The last paragraph of homily 44 ends with a telling sentence. The paragraph begins with the words, “Do you wish to acquire in your soul the love or your neighbour according to the commandment of the Gospel? Separate yourself from him….” But then St. Isaac’s final words are, “See [your neighbours’] faces on fixed days only. Truly, experience is the teacher of all. Farewell.” Throughout this whole homily, I had been interpreting St. Isaac as exhorting solitaries never to see or interact with—to see the face of—their neighbours. That’s how my university-trained, categorically obsessed mind read him. ‘Don’t’ means ‘don’t.’ It means never. It means no exceptions. And yet here, at the end of the letter, St. Isaac tells his hermit reader to see the faces of his neighbours on “fixed days.” Perhaps all along St. Isaac was not saying absolutely never “see the face of your neighbour,” (as I had so easily and with offence understood him) but what he was rather concerned about was random visits, interruptions to one’s fixed daily rule of prayer. I don’t know. What does seem clear is that St. Isaac’s exhortation to shun one’s neighbour for the sake of inner stillness is not to be understood categorically as never seeing or interacting with at least some of one’s neighbours “on fixed days.”
I’ve already rambled too long, and I’m not sure if I have really made any point.
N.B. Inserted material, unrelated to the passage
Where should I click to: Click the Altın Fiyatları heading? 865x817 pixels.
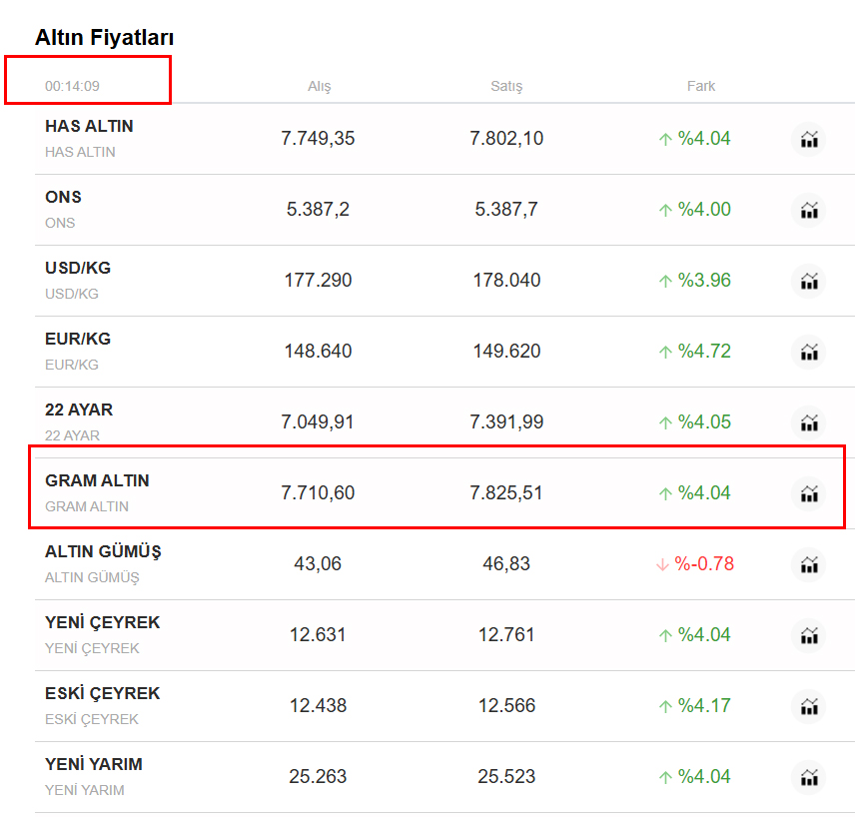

Please forgive me.
I want to end by recommending an essay by Donald Sheehan called “Seed and Fruit: St. Isaac the Syrian’s Ascetical Homilies and René Girard’s Writings on Violence.” I found the essay in the book called “The Grace of Incorruption: The Selected Essays of Donald Sheehan on Orthodox Faith and Poetics.” In this essay, Professor Sheehan wrestles with this very homily 44 of St. Isaac and comes up with an understanding and application very different from mine. Rather than softening St. Isaac’s words, Professor Sheehan understands his words as seeds that germinate and grow in the soil of our lives as we die to ourselves. At least that was my takeaway. The essay is actually quite difficult if you don’t already have a little background in philosophy, especially the concepts and categories of Rene Girard. I had to do a couple of hours of background reading before I could make sense of it.
So if you find my softening approach unhelpful or unsatisfying, I encourage you to read what Professor Sheehan has to say. You will probably find it much more helpful.